I found out the next day after a call from the internet sales manager that the price was a mistake on their part, and they upped it $4000.  They had told me it was their price they paid for it.  
We went to see them anyway, made an offer a little above what they told us, explaining that we understood it was a mistake but felt that it was their responsibility to sell it to us.  We were willing to pay a bit more.   
They refused and repriced the unit at the additional price they wanted.
The salesperson and the dealer manager both told us of their mistake in the advertised price on line, and said if we had a printout of their ad they would honor their price, but since we didn't, we were sol.
Any comments?  Do we have any recourse without a printout.
We are in California
 :http://www.rvusa.com/forum/mbbs22/images/emoticons/icon_smile_sad.gif(


----------



## C Nash (Mar 4, 2007)

Re: Dealers changing prices of used rvs

First thing I woud do is look for another dealer.  Bet you would also get the run a round on service warranty work :angry:


----------



## Texas_Camper (Mar 4, 2007)

Re: Dealers changing prices of used rvs

In my opinion... which really isn't worth much...
The dealer bought the trailer and now he can do as he wishes with it.  It is sad that the dealer and the salesperson made a mistake.  While the dealer needs to make a profit to stay in business, reputation and repeat sales go a long way toward that goal.  
Without a printout, you may be out of luck.  There's more out there, just keep looking.

And Print out every offer on the 'net..


----------



## hertig (Mar 4, 2007)

Re: Dealers changing prices of used rvs

This dealership is either of questionable honesty or competance.  In either case, you don't want to deal with them.
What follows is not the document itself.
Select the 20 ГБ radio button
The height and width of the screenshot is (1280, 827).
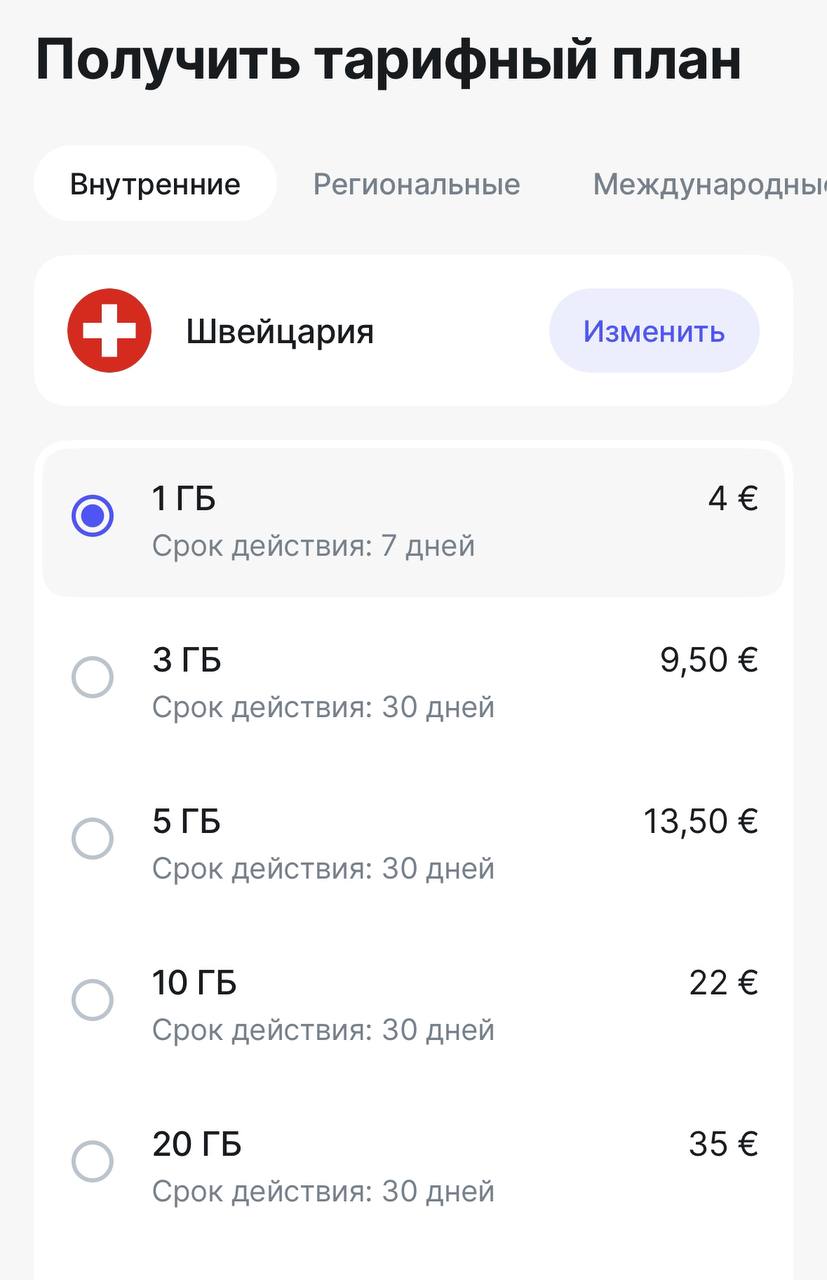(x=93, y=1162)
True, in some cases you might be able to 'force' a dealer to honor an advertised price, but I'll bet you won't be happy with the deal in the long run.


----------



## Grandview Trailer Sa (Mar 4, 2007)

Re: Dealers changing prices of used rvs

I hate to say it, but we are all humans and mistakes happen.  I have made them myself.  I have sold a couple of trailers at cost because I put my mistakes in writing.  Thankfully, I have not lost money, but I have honored my mistakes.  

Without something in writing, the dealer does not have to honor his mistake.  If you want his camper, you have to decide if you want to pay for it.  Hopefully they meet you somewhere in the middle.


----------